Monks in the north of England were the early brewers and used well-water derived from marine sediments and salt deposits to make bitter beer. The higher sulphate and chloride content of the water made the beer bitter and allowed full extraction of bitter oils from hops. Further south, waters derived from chalk and produced darker beers such as Porter. Beer was the drink of working men, those from London’s East End once spent their summer family holidays in Kent picking hops. Pilseners and lagers, traditionally fermented and stored in caves in the Pils area of Bohemia, use low pH water containing low total dissolved salts from sandstones, igneous and metamorphic rocks.
Modern mass-produced beers which the RSPCA rightfully prevents us from giving to thirsty dogs use town water cleaned by reverse osmosis. In the US, Bud Light used an activist to promote its product to hairy-chested macho men and failed. God knows what chemicals are added to create different flavours for US and Chinese beers, the worst in the world.
I owe our majestic editor a generous return lunch to drink until we start talking braille, degust, and discuss the degradation and decline of our country. I’ll throw out the amethyst, ignore medical advice and shorten my life, cash in my super to avoid unrealised capital gains tax ALP-Green theft from my super, and cry into my super-funded beer about what Australia could have been. I was brought up in an expanding post-war economy when there was opportunity, acknowledgement of entrepreneurial risk, pride, dignity, tolerance, Christian values, a sense of community, sacrifice, service, patriotism, frugality, shame with receiving the dole, reward for hard work, robust education and strong manufacturing, mining and agricultural industries.
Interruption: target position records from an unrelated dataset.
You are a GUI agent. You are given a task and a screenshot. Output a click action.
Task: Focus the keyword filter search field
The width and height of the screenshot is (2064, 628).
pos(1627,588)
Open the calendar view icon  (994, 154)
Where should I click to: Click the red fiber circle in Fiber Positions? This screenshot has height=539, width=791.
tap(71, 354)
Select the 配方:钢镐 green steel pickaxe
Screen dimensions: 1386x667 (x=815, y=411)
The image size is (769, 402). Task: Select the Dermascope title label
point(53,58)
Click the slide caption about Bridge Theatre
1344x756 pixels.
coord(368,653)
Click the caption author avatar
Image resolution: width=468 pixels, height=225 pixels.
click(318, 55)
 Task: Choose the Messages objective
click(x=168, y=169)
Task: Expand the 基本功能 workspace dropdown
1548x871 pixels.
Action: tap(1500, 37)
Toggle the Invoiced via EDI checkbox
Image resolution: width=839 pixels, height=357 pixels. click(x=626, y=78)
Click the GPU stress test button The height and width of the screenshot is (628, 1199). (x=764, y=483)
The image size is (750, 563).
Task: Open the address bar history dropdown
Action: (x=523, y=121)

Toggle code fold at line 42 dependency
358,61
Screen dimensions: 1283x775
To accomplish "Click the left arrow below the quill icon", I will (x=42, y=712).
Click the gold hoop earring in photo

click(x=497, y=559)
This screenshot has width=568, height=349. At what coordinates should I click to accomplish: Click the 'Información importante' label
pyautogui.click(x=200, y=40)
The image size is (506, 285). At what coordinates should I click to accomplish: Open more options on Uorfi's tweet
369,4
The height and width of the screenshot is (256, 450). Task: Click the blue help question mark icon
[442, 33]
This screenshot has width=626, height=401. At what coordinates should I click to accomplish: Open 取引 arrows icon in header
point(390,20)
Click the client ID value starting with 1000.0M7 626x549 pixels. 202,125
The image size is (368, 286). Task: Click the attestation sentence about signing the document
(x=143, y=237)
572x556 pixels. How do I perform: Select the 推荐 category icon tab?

We now can’t even defend ourselves; we’re not self-sufficient; the country wastes its wealth; fewer people work to support themselves and the country; productivity, household income and volunteering continue to decrease; wealth, greed, welfare, public service employment, debt and the victim industry all have increased; and the values that made Australia great have been replaced with oppressive expensive Marxist symbolism.
We could build a defence industry and make submarine and aerial drones, manned submarines, naval ships, intelligent mines and ammunition, rockets, missiles, iron dome defences, and a nuclear industry. Instead, we fritter away taxpayer’s wealth on hare-brained ideology and entitled non-producers. A stroke of a bureaucratic pen could decrease red, green and black tape and attract investment. We need to de-stress infrastructure by greatly reducing immigration to a small few who add to productivity until there are more houses, better roads, cheaper electricity and food, fewer unproductive public servants and a welfare system for those truly in need.
The only difference currently between the two major parties is that the Liberal-National coalition is not the political arm of Marxist union thugs who finance the ultra-left Labor-Green coalition.
Where is the true conservative party and a leader to cut the Gordian knot and rebuild Australia before it’s too late?